> _Records for processing_
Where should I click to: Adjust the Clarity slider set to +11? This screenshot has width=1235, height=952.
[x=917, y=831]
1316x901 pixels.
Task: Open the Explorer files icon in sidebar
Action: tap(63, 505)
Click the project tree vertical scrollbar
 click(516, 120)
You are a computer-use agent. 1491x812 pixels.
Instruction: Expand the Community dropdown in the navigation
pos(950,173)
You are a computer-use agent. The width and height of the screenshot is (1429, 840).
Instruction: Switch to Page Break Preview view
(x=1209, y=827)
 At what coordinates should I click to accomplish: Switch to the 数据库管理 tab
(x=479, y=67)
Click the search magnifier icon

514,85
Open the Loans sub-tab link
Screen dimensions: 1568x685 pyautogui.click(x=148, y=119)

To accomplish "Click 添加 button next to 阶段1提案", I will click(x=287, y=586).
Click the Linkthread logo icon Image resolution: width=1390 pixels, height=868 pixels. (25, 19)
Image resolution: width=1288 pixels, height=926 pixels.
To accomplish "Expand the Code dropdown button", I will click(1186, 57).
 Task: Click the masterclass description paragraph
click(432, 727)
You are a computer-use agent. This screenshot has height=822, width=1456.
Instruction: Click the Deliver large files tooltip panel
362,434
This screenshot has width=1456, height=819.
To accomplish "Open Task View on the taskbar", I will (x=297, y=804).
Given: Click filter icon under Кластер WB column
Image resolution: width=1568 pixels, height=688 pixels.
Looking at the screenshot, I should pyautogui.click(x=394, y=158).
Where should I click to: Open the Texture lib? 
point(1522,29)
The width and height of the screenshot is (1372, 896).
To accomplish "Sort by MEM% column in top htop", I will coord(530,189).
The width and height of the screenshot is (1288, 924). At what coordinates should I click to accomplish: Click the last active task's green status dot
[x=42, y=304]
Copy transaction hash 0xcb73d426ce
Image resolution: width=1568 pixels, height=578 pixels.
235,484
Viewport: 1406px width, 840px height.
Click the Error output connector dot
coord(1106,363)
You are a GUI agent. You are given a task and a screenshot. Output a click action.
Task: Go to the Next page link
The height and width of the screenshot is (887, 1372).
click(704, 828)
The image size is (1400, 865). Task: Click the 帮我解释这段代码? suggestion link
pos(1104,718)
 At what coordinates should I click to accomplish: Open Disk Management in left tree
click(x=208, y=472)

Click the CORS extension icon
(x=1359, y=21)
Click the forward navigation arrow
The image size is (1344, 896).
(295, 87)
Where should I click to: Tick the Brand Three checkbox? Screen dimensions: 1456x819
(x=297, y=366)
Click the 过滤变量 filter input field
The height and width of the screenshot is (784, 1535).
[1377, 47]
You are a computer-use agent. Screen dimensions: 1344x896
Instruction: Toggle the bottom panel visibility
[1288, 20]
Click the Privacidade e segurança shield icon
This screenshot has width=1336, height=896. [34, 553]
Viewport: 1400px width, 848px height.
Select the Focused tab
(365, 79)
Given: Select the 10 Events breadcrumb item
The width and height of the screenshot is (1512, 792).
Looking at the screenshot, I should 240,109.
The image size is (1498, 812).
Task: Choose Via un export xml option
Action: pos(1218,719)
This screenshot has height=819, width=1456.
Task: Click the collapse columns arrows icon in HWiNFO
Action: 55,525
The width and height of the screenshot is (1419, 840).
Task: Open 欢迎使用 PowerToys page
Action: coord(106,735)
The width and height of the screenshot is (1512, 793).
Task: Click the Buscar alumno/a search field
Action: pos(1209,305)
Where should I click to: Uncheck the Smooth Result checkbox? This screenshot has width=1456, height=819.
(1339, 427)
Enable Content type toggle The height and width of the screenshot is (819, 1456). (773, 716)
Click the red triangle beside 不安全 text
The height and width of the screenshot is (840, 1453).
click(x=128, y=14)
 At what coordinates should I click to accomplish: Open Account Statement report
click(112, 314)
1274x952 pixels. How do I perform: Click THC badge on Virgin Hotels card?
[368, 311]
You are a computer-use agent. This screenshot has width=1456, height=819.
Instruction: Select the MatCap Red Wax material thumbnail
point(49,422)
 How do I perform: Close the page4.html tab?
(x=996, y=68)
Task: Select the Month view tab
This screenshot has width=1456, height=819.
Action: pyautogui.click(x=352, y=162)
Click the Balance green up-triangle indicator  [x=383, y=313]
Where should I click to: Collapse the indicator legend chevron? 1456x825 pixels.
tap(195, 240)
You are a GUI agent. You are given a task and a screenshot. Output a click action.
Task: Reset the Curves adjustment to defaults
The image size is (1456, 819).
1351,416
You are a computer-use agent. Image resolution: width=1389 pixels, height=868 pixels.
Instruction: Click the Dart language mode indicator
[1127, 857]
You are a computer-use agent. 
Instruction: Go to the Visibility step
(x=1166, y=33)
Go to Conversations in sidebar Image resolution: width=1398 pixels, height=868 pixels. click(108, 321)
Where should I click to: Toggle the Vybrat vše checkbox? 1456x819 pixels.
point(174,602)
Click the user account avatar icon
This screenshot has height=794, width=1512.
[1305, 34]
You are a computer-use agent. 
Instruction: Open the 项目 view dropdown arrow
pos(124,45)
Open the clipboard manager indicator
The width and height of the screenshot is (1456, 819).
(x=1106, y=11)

> _Exercise prompt_
Line by line, reproduce the material exactly.

> _Output of the task_
Where should I click to: Adjust the Clarity slider set to +11? This screenshot has width=1235, height=952.
[x=917, y=831]
1316x901 pixels.
Task: Open the Explorer files icon in sidebar
Action: tap(63, 505)
Click the project tree vertical scrollbar
 click(516, 120)
You are a computer-use agent. 1491x812 pixels.
Instruction: Expand the Community dropdown in the navigation
pos(950,173)
You are a computer-use agent. The width and height of the screenshot is (1429, 840).
Instruction: Switch to Page Break Preview view
(x=1209, y=827)
 At what coordinates should I click to accomplish: Switch to the 数据库管理 tab
(x=479, y=67)
Click the search magnifier icon

514,85
Open the Loans sub-tab link
Screen dimensions: 1568x685 pyautogui.click(x=148, y=119)

To accomplish "Click 添加 button next to 阶段1提案", I will click(x=287, y=586).
Click the Linkthread logo icon Image resolution: width=1390 pixels, height=868 pixels. (25, 19)
Image resolution: width=1288 pixels, height=926 pixels.
To accomplish "Expand the Code dropdown button", I will click(1186, 57).
 Task: Click the masterclass description paragraph
click(432, 727)
You are a computer-use agent. This screenshot has height=822, width=1456.
Instruction: Click the Deliver large files tooltip panel
362,434
This screenshot has width=1456, height=819.
To accomplish "Open Task View on the taskbar", I will (x=297, y=804).
Given: Click filter icon under Кластер WB column
Image resolution: width=1568 pixels, height=688 pixels.
Looking at the screenshot, I should pyautogui.click(x=394, y=158).
Where should I click to: Open the Texture lib? 
point(1522,29)
The width and height of the screenshot is (1372, 896).
To accomplish "Sort by MEM% column in top htop", I will coord(530,189).
The width and height of the screenshot is (1288, 924). At what coordinates should I click to accomplish: Click the last active task's green status dot
[x=42, y=304]
Copy transaction hash 0xcb73d426ce
Image resolution: width=1568 pixels, height=578 pixels.
235,484
Viewport: 1406px width, 840px height.
Click the Error output connector dot
coord(1106,363)
You are a GUI agent. You are given a task and a screenshot. Output a click action.
Task: Go to the Next page link
The height and width of the screenshot is (887, 1372).
click(704, 828)
The image size is (1400, 865). Task: Click the 帮我解释这段代码? suggestion link
pos(1104,718)
 At what coordinates should I click to accomplish: Open Disk Management in left tree
click(x=208, y=472)

Click the CORS extension icon
(x=1359, y=21)
Click the forward navigation arrow
The image size is (1344, 896).
(295, 87)
Where should I click to: Tick the Brand Three checkbox? Screen dimensions: 1456x819
(x=297, y=366)
Click the 过滤变量 filter input field
The height and width of the screenshot is (784, 1535).
[1377, 47]
You are a computer-use agent. Screen dimensions: 1344x896
Instruction: Toggle the bottom panel visibility
[1288, 20]
Click the Privacidade e segurança shield icon
This screenshot has width=1336, height=896. [34, 553]
Viewport: 1400px width, 848px height.
Select the Focused tab
(365, 79)
Given: Select the 10 Events breadcrumb item
The width and height of the screenshot is (1512, 792).
Looking at the screenshot, I should 240,109.
The image size is (1498, 812).
Task: Choose Via un export xml option
Action: pos(1218,719)
This screenshot has height=819, width=1456.
Task: Click the collapse columns arrows icon in HWiNFO
Action: 55,525
The width and height of the screenshot is (1419, 840).
Task: Open 欢迎使用 PowerToys page
Action: coord(106,735)
The width and height of the screenshot is (1512, 793).
Task: Click the Buscar alumno/a search field
Action: pos(1209,305)
Where should I click to: Uncheck the Smooth Result checkbox? This screenshot has width=1456, height=819.
(1339, 427)
Enable Content type toggle The height and width of the screenshot is (819, 1456). (773, 716)
Click the red triangle beside 不安全 text
The height and width of the screenshot is (840, 1453).
click(x=128, y=14)
 At what coordinates should I click to accomplish: Open Account Statement report
click(112, 314)
1274x952 pixels. How do I perform: Click THC badge on Virgin Hotels card?
[368, 311]
You are a computer-use agent. This screenshot has width=1456, height=819.
Instruction: Select the MatCap Red Wax material thumbnail
point(49,422)
 How do I perform: Close the page4.html tab?
(x=996, y=68)
Task: Select the Month view tab
This screenshot has width=1456, height=819.
Action: pyautogui.click(x=352, y=162)
Click the Balance green up-triangle indicator  [x=383, y=313]
Where should I click to: Collapse the indicator legend chevron? 1456x825 pixels.
tap(195, 240)
You are a GUI agent. You are given a task and a screenshot. Output a click action.
Task: Reset the Curves adjustment to defaults
The image size is (1456, 819).
1351,416
You are a computer-use agent. Image resolution: width=1389 pixels, height=868 pixels.
Instruction: Click the Dart language mode indicator
[1127, 857]
You are a computer-use agent. 
Instruction: Go to the Visibility step
(x=1166, y=33)
Go to Conversations in sidebar Image resolution: width=1398 pixels, height=868 pixels. click(108, 321)
Where should I click to: Toggle the Vybrat vše checkbox? 1456x819 pixels.
point(174,602)
Click the user account avatar icon
This screenshot has height=794, width=1512.
[1305, 34]
You are a computer-use agent. 
Instruction: Open the 项目 view dropdown arrow
pos(124,45)
Open the clipboard manager indicator
The width and height of the screenshot is (1456, 819).
(x=1106, y=11)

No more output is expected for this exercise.